As formas de prevenção e combate à ansiedade, depressão e doenças psicológicas passarem a ter acesso ainda mais fácil à população. Desde o dia 1º de julho, o 188, que é o número do Centro de Valorização da Vida, utilizado para os fins de ajudar pessoas com problemas, é gratuito. Até então, em alguns estados ainda era utilizado o 141, número que ainda tinha cobrança por ligação. Isso se deve a um acordo de cooperação técnica firmado com o Ministério da Saúde.

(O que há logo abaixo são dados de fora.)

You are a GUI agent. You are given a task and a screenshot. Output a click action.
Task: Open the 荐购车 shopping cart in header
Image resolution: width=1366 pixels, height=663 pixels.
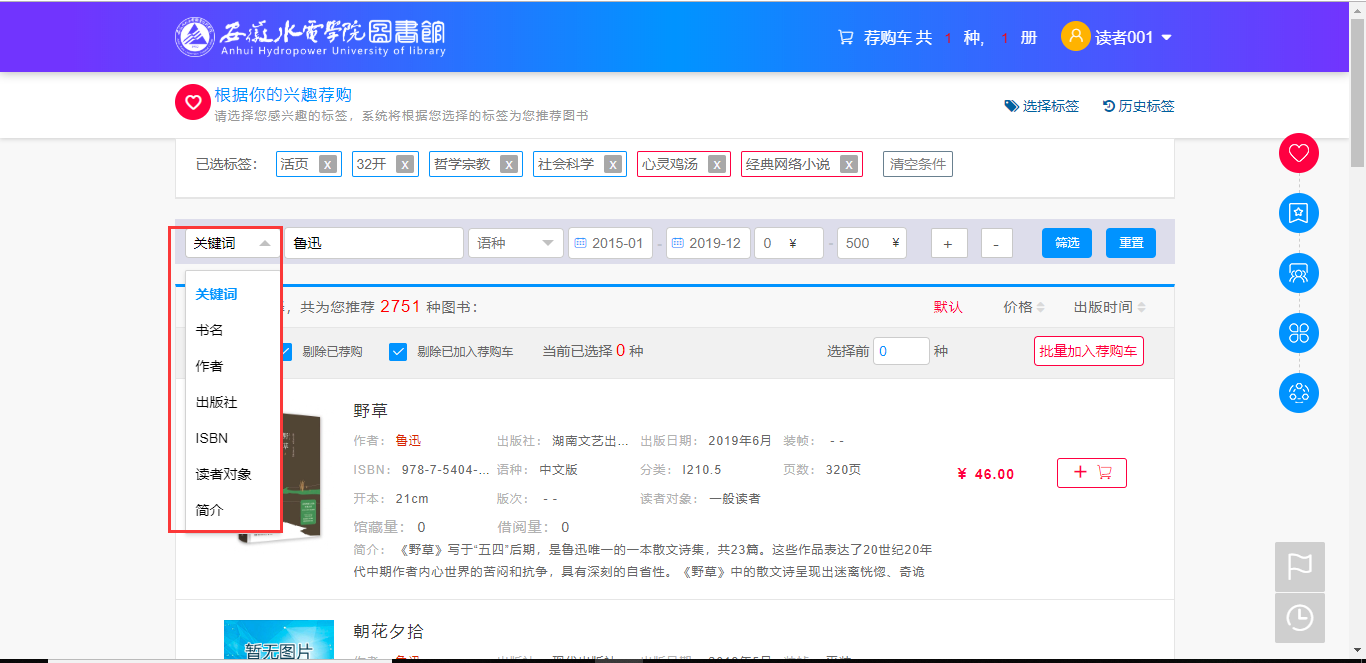point(884,38)
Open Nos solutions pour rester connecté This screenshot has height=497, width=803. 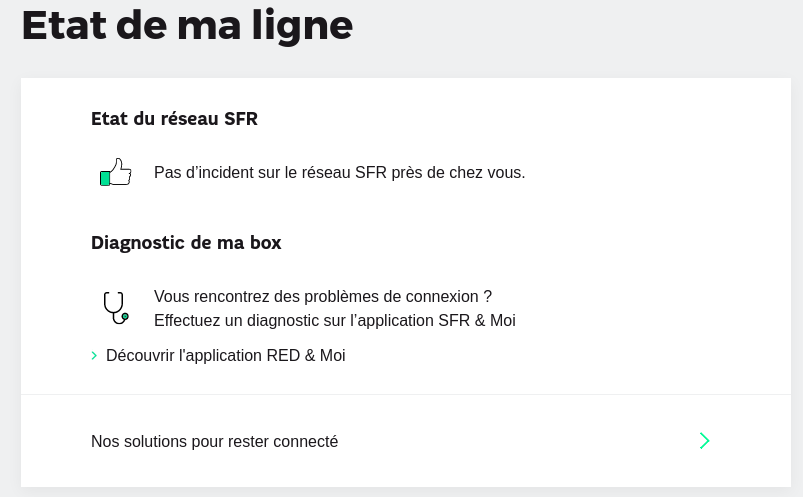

Com a mudança, agora 188 passa a valer para todo o país. Flavia Barbosa de Oliveira, membro do CVV de Concórdia, explica que a mudança serve para facilitar ainda mais o acesso à ajuda que tantas pessoas necessitam nos dias de hoje. “O número foi concebido pelo Ministério da Saúde em parceria para que eu CVV possa atender de forma gratuita. Há 20 anos que o CVV atende. Em qualquer lugar pode ligar de celular ou fixo e vai cair em algum lugar do país, e o voluntário vai prestar apoio emocional”, explica.

Em Concórdia, o centro já está atuando há quase oito meses e os resultados são expressivos. Já são mais de mil atendimentos por mês, conforme Flavia. “Aqui em Concórdia atendemos pessoas de várias partes do país, de adolescentes até idosos. Pessoas que têm pensamento de suicídio estamos conseguindo auxiliar. Em média, por mês, estamos com mil atendimentos. Agora, com a mudança, esperamos que aumente. A nível nacional, o CVV atende de sete a oito mil pessoas por dia. Esperamos, até o fim do ano, que ultrapasse os três milhões de atendimentos”, comenta.

Os serviços do CVV têm se tornado cada vez mais necessários nos dias atuais.  O Brasil é o 8º no ranking mundial em número de suicídios. No país, é registrada cerca de uma morte desse tipo a cada 45 minutos. O Ministério da Saúde pretende atingir a meta de reduzir em 10% os óbitos por suicídio até 2020. Segundo a Organização mundial da Saúde (OMS), os idosos correspondem à faixa etária de maior risco para o suicídio.